So I turned to my next option; buying curtains or material or anything I could make into curtains from the thrift store. So I went to three thrift stores. No luck.
My last option was to buy material and make them. I felt sure this was out of the question, because you really can't make anything cheaper than you can get it second-hand. But there it was. A bolt of lovely red material for only $2.00 a yard. Now, if you could have seen me trying to do the math in the fabric section, you might have thought that I had never attended math class. Armed with a pencil, the back of some receipt, the window measurements and my rusty math skills, it took me a good fifteen minutes to figure, and refigure, and refigure how much of this material I would need. I hestitantly took the material to the clerk and told her I needed six yards, no better make it six and a half, no better make it seven! Cut. Done. Thread bought, and I'm on my way to see if my sewing machine even still works. Purred like a kitten!
Since I had no pattern to work with, my usual sewing method, I measured, and remeasured, and remeasured. Cut. Done. Now I needed the curtain rod. Mistakenly I had not looked for rods at the thrift stores the first go-round, so back to Bozeman Community Thrift I went.
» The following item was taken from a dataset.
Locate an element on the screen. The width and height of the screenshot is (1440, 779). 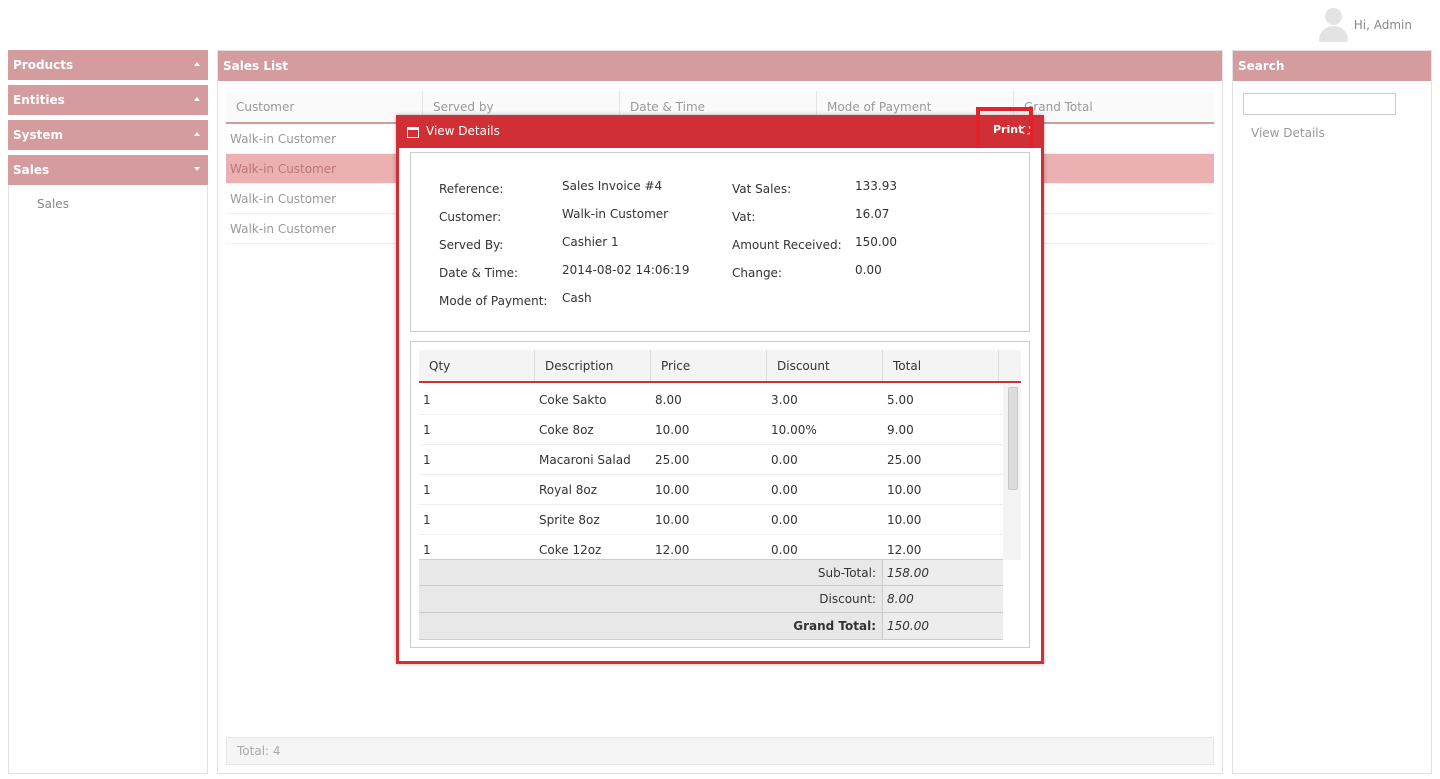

Success! I left with 5 curtain rods (they were bundled) for $1.50. Woot! The longest of the rods, the one I would use for the front window, was missing the end "decorative" pieces. As you may or may not know, these end balls, or globes, or whatever they are called, are not only there for decoration, but to actually hold the rod in place. So off to Ace Hardware I go. "May I help you?" the fine gentleman inquired. With rod in hand, I told him I needed a miracle. "Something to rig up this rod." With great prowess, he galloped from aisle to aisle until, sure enough, he had a great idea for rigging my rod. Two bolts, two cabinet pulls, and I would be in business. I was right there with him, understanding everything he told me to do, until he said the word "drill". I inquired "If I have a drill, and I do, does that mean I have drill bits?" He assured me I did. But at this point Gorilla Glue was looking pretty good to me. Instead, I took a deep breath, made my purchases ($1.21) and headed for home, wondering if I even remembered what drill bits looked like. Jim's tool box was full of lots of heavy, shiny, metal things, and one drill bit. The exact size I needed.
So approximately $20 and six-trips-to-the-store later, VOILA! New curtains. And a pillow. And enough material left over to make various and sundry Christmas presents of some sort. So much for my math!